- _Brief_:
Please resume the article on Led Zeppelin's "Moby Dick" after its final sentence, writing the next part of it.

- _Document excerpt_:
-- begin --
- Italian single label with "Gallows Pole" on the flipside

Instrumental by Led Zeppelin

from the album Led Zeppelin II
- Released: 22 October 1969
- Recorded: 4–5 May 1969; 6 May 1969; 3 June 1969;
- Studio: Mystic Sound Studios, Hollywood, California; Mirror Sound, Los Angeles; Mayfair Recording Studios, New York;
- Genre: Blues rock; hard rock;
- Length: 4:25
- Label: Atlantic
- Composers: John Bonham; John Paul Jones; Jimmy Page;
- Producer: Jimmy Page

Audio
- "Moby Dick" on YouTube

= Moby Dick (instrumental) =

"Moby Dick" is an instrumental, featuring a prominent drum solo, by English rock band Led Zeppelin, track eight on the band's 1969 album Led Zeppelin II. Named after the 1851 novel of the same name by Herman Melville, it was also known by the alternative titles "Pat's Delight" (early 1968–1969 version with completely different guitar riff) and "Over the Top" (with "Out on the Tiles" intro section and original closing reprise) during various points of the band's career. The track is often regarded as one of the greatest drum solos of all time.

==Composition and recording==
Music journalist Steve Pilkington described "Moby Dick" as "essentially, a drum solo bookended by a token blues-rock riff."
-- end --
[Entries with target coordinates]
-- begin --
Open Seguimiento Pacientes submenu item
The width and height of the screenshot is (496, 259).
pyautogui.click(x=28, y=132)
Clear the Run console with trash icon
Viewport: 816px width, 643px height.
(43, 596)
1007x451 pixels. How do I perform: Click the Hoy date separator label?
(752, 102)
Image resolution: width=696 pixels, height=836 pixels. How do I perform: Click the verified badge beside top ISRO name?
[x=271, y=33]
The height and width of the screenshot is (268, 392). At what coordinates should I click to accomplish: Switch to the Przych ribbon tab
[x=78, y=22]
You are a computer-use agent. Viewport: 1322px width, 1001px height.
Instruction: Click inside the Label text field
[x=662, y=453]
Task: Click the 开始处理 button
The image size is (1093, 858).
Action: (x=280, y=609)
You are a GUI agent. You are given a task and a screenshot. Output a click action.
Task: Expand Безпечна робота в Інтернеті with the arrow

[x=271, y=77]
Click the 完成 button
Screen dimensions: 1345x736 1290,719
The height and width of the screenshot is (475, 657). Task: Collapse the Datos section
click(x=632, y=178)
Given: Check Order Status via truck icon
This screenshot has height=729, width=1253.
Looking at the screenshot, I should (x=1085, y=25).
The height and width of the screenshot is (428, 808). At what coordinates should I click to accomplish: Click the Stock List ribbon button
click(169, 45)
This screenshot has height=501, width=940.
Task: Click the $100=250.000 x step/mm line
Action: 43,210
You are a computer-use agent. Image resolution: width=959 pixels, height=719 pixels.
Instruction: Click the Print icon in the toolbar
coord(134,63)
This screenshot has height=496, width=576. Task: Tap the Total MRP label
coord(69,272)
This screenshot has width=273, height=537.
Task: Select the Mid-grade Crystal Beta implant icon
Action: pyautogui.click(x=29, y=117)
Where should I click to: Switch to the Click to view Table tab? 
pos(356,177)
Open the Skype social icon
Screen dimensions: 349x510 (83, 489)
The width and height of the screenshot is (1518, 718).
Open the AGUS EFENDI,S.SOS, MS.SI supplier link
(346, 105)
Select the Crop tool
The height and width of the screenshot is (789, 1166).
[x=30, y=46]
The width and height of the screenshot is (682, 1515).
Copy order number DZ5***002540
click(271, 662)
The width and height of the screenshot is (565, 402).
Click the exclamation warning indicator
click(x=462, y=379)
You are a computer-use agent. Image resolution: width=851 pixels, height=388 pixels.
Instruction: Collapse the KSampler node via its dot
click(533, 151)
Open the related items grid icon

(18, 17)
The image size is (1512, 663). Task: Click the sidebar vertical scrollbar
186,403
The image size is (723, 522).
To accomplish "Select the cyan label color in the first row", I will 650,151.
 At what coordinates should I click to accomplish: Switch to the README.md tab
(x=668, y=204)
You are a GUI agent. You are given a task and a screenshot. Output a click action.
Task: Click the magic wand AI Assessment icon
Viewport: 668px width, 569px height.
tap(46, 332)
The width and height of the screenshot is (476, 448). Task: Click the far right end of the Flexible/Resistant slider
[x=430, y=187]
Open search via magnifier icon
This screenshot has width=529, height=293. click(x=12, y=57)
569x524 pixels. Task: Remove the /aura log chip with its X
-- end --
- _The result_:
The track emerged after Led Zeppelin guitarist and producer Jimmy Page found drummer John Bonham jamming or improvising in the studio, recorded parts of his solos and pieced it all together. Studio outtakes from the Led Zeppelin II sessions reveal that the drum solo recorded was edited down from a much longer version.

The guitar riff can be traced back to the BBC unused session track "The Girl I Love She Got Long Black Wavy Hair", which was recorded in the summer of 1969. The riff is also similar to that of Bobby Parker's 1961 hit single "Watch Your Step", although the progression is in a different key and tempo.

==Personnel==
According to Jean-Michel Guesdon and Philippe Margotin:

- Jimmy Page – guitars
- John Paul Jones – bass
- John Bonham – drums, cowbell, tambourine

==Live performances==

Bonham's drum solo was often played at Led Zeppelin concerts beginning on their first North American tour in November 1968 and remained his solo performance showcase on concert tours until their last North American in 1977. When played live, Bonham's drum solo would last as little as 6 minutes or, more frequently, as long as 30 minutes, while the rest of the band would leave the stage after having played the introduction.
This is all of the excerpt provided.